- [Exercise aim] Copy every entry below verbatim, except for images.

─── Listed records ───

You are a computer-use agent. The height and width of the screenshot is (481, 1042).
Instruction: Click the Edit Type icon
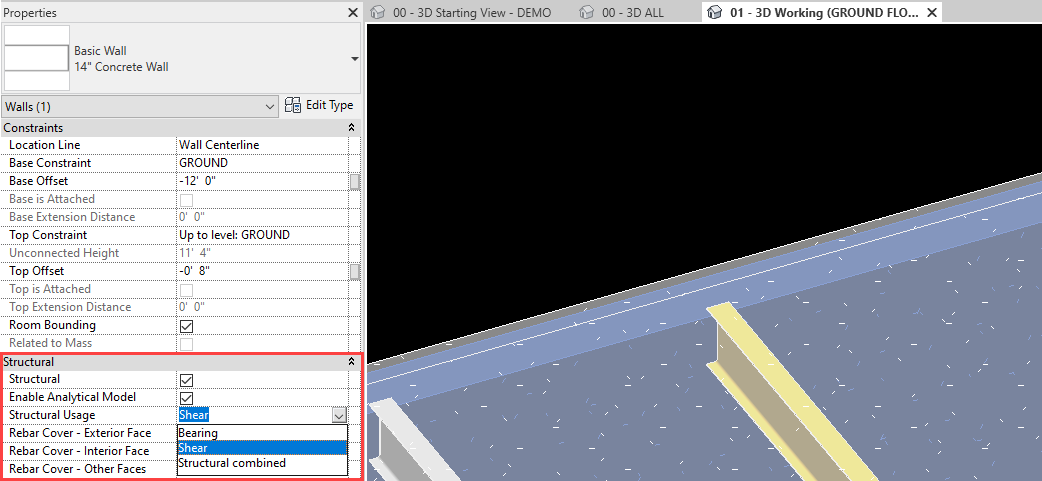[294, 105]
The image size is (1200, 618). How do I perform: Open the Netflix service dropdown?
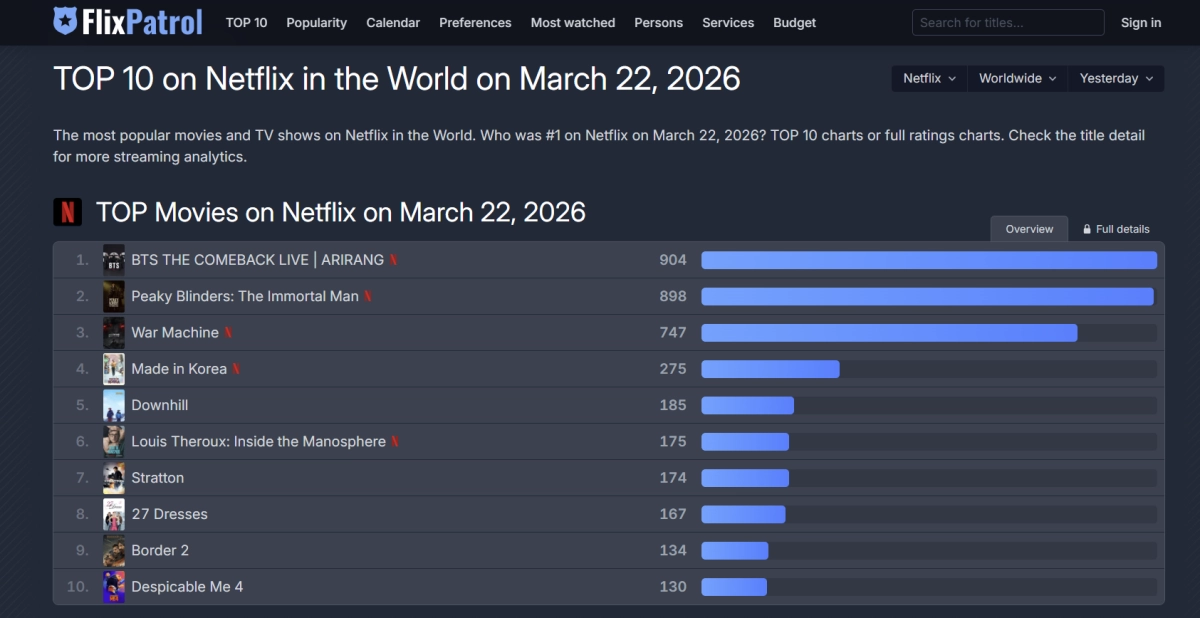928,78
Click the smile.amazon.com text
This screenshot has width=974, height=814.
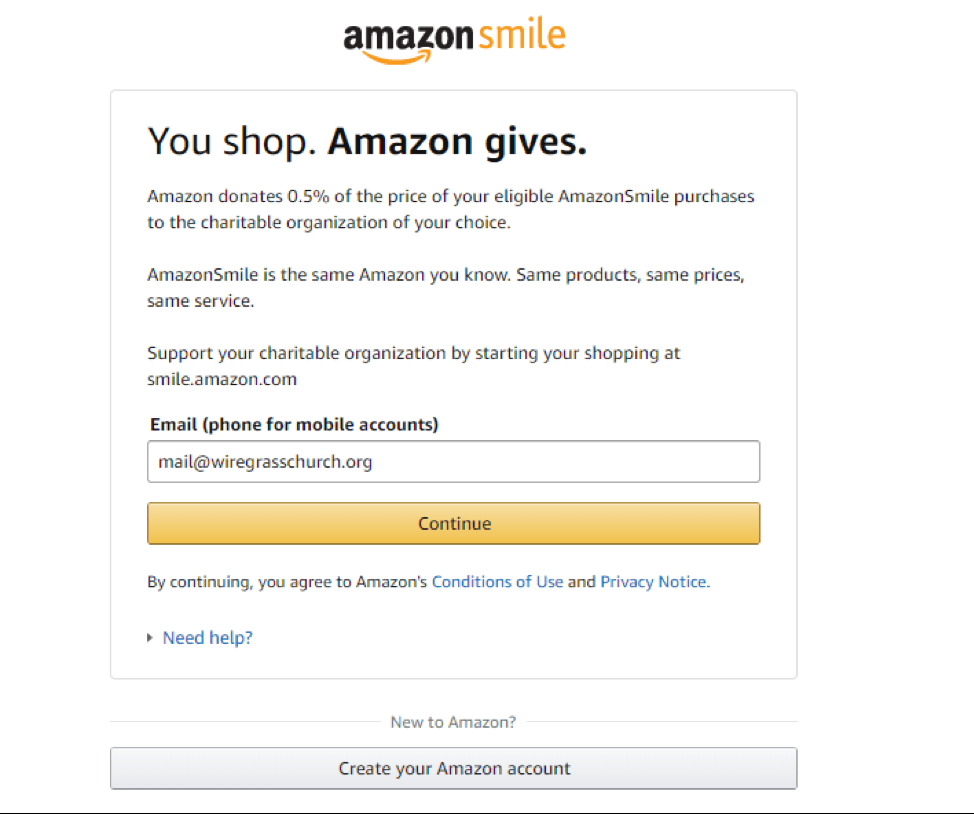(x=222, y=379)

───

- [Response for this exercise]
You are a computer-use agent. The height and width of the screenshot is (481, 1042).
Instruction: Click the Edit Type icon
[294, 105]
The image size is (1200, 618). How do I perform: Open the Netflix service dropdown?
928,78
Click the smile.amazon.com text
This screenshot has width=974, height=814.
(x=222, y=379)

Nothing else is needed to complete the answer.